Towards the beginning of the exhibition viewers encounter four photographic prints by transgender artist Cassils: Time Lapse (Front), Time Lapse (Back), Time Lapse (Left) and Time Lapse (Right), (2011), from the series “Cuts: A Traditional Sculpture.” The sequential imagery, meant to be a reversal of Eleanor Antin’s 1972 Carving: A Traditional Sculpture, also recalls the performative, gender-bending works by artist Lynda Benglis. The use of the body and self in this type of photo-documentation is embraced by Cassils and other artists like Laura Aguilar or Catherine Opie, who identify with gay, lesbian, transgender and queer culture. Cassils pushes the boundaries of photographic portraiture; the repetition of imagery divided in a systematic, grid-like pattern, effectively denotes both separation and passage of time and narrates Cassils’ ardent determination to address masculinity and femininity as social constructs through their radical, deeply personal physical transformation.

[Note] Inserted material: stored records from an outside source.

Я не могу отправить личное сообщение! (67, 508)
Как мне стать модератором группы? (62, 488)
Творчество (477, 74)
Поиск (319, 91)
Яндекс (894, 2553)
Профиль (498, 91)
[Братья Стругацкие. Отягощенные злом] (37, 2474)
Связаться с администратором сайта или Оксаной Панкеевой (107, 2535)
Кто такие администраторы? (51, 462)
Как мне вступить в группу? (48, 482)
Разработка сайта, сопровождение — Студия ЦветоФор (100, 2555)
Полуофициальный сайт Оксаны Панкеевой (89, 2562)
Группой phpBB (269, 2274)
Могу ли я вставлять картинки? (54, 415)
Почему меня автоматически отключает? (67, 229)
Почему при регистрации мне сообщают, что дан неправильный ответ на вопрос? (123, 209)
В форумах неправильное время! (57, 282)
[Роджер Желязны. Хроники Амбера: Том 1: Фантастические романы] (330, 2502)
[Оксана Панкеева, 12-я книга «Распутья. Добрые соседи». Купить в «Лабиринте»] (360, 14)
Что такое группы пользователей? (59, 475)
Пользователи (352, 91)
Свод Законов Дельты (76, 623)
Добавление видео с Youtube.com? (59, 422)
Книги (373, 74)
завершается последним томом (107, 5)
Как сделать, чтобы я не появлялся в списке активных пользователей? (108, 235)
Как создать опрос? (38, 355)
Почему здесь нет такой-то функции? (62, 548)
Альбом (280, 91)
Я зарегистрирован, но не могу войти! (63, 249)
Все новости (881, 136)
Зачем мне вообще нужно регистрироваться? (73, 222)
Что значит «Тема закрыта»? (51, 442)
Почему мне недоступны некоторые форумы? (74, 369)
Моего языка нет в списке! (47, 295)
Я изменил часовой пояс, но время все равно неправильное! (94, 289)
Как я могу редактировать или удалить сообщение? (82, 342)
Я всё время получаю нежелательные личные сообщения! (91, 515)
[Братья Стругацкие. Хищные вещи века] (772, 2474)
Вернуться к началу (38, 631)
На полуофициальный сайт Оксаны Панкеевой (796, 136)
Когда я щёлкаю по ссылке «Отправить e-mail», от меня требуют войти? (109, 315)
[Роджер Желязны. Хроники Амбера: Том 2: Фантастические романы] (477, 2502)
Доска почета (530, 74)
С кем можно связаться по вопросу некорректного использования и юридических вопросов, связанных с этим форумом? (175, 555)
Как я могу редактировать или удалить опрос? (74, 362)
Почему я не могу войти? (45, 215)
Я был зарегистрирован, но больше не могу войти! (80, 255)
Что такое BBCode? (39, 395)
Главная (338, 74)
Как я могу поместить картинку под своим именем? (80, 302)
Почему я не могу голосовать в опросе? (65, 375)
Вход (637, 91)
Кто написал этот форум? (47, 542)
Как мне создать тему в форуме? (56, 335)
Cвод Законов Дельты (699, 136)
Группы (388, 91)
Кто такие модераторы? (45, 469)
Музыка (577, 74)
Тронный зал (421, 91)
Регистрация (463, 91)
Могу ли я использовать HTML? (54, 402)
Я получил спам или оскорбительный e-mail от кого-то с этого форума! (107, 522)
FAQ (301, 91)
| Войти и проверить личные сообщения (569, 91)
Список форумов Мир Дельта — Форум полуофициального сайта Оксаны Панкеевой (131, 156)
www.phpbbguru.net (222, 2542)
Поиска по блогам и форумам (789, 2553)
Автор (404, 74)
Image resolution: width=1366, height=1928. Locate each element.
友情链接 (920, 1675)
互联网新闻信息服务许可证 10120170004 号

Menstruation Machine (2010), by Japan-based artist Hiromi Ozaki (Sputniko!), consists of a wearable sculpture and film, to help men understand the biological experience of womanhood. The machine is intended to be strapped to the waist while pulsating electrodes induce abdominal cramps and release a red liquid. The accompanying film reflects this imagined future, one in which Takashi, a young male protagonist played by the artist, constructs and wears the machine to relate to his female friend’s experience. While the sculpture is more symbolic than functional, this installation, more so than any other artwork in the exhibition, questions perceptions of gender identity while also envisioning future possibilities through biotechnology.
In the last half of the gallery stands Danial Nord’s Sleeper (2017), a multimedia installation with color-changing LEDs, translucent polymer forms cast from the artist’s own body, and audio recordings of voices from social media. The rectangular stacked shapes recall the figure-shaped structures of pioneer media artist Nam June Paik, but with a Brave New World kind of austerity. Nord’s dystopian self-portrait dominates the gallery space and functions as a palpable reminder of present tensions in the current sociopolitical atmosphere.
Other historic works included in the exhibition by pioneering artists Alexis Smith, Austrian-born Maria Lassnig, Lynn Hershman Leeson, and others, help contextualize the more recent contemporary artworks. Upon exiting the galleries visitors are encouraged to write responses to the prompt, “What is gender?” directly onto the gallery wall. Given the myriad of divergent responses, the quest for, as the exhibition description states, “freeing us from the masculine/feminine binary,” continues.